* [Records for this task]:
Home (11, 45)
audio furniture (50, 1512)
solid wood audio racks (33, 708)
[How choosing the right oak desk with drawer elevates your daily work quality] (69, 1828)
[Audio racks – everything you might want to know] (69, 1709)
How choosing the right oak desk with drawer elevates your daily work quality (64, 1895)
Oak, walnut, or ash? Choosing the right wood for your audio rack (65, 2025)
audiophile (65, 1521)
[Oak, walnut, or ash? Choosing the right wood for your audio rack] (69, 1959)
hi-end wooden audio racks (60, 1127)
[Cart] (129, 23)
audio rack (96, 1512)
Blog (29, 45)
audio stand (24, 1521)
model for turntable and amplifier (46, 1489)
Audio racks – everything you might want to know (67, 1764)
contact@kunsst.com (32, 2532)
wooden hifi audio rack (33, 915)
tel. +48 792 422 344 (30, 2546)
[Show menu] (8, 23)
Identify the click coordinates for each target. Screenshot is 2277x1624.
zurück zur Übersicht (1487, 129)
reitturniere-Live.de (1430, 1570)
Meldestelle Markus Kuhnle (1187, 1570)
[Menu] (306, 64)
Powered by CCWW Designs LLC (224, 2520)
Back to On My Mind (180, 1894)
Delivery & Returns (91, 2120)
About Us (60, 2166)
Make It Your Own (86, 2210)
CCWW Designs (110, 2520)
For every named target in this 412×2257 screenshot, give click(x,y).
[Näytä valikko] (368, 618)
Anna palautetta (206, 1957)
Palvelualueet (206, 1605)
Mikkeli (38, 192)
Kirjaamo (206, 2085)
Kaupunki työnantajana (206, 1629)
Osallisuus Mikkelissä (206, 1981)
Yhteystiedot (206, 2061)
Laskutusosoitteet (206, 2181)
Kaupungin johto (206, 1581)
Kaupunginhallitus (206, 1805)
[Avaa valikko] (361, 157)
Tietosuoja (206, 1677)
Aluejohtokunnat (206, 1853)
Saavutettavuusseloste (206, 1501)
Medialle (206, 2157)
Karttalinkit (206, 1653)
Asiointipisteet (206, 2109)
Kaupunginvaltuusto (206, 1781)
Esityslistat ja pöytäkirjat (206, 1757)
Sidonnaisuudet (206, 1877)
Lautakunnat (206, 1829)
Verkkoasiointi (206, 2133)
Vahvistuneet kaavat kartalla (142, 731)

* [What needs to be done]:
Go through the records and copy each one exactly.

* [Solved problem]:
Home (11, 45)
audio furniture (50, 1512)
solid wood audio racks (33, 708)
[How choosing the right oak desk with drawer elevates your daily work quality] (69, 1828)
[Audio racks – everything you might want to know] (69, 1709)
How choosing the right oak desk with drawer elevates your daily work quality (64, 1895)
Oak, walnut, or ash? Choosing the right wood for your audio rack (65, 2025)
audiophile (65, 1521)
[Oak, walnut, or ash? Choosing the right wood for your audio rack] (69, 1959)
hi-end wooden audio racks (60, 1127)
[Cart] (129, 23)
audio rack (96, 1512)
Blog (29, 45)
audio stand (24, 1521)
model for turntable and amplifier (46, 1489)
Audio racks – everything you might want to know (67, 1764)
contact@kunsst.com (32, 2532)
wooden hifi audio rack (33, 915)
tel. +48 792 422 344 (30, 2546)
[Show menu] (8, 23)
Identify the click coordinates for each target. Screenshot is 2277x1624.
zurück zur Übersicht (1487, 129)
reitturniere-Live.de (1430, 1570)
Meldestelle Markus Kuhnle (1187, 1570)
[Menu] (306, 64)
Powered by CCWW Designs LLC (224, 2520)
Back to On My Mind (180, 1894)
Delivery & Returns (91, 2120)
About Us (60, 2166)
Make It Your Own (86, 2210)
CCWW Designs (110, 2520)
For every named target in this 412×2257 screenshot, give click(x,y).
[Näytä valikko] (368, 618)
Anna palautetta (206, 1957)
Palvelualueet (206, 1605)
Mikkeli (38, 192)
Kirjaamo (206, 2085)
Kaupunki työnantajana (206, 1629)
Osallisuus Mikkelissä (206, 1981)
Yhteystiedot (206, 2061)
Laskutusosoitteet (206, 2181)
Kaupungin johto (206, 1581)
Kaupunginhallitus (206, 1805)
[Avaa valikko] (361, 157)
Tietosuoja (206, 1677)
Aluejohtokunnat (206, 1853)
Saavutettavuusseloste (206, 1501)
Medialle (206, 2157)
Karttalinkit (206, 1653)
Asiointipisteet (206, 2109)
Kaupunginvaltuusto (206, 1781)
Esityslistat ja pöytäkirjat (206, 1757)
Sidonnaisuudet (206, 1877)
Lautakunnat (206, 1829)
Verkkoasiointi (206, 2133)
Vahvistuneet kaavat kartalla (142, 731)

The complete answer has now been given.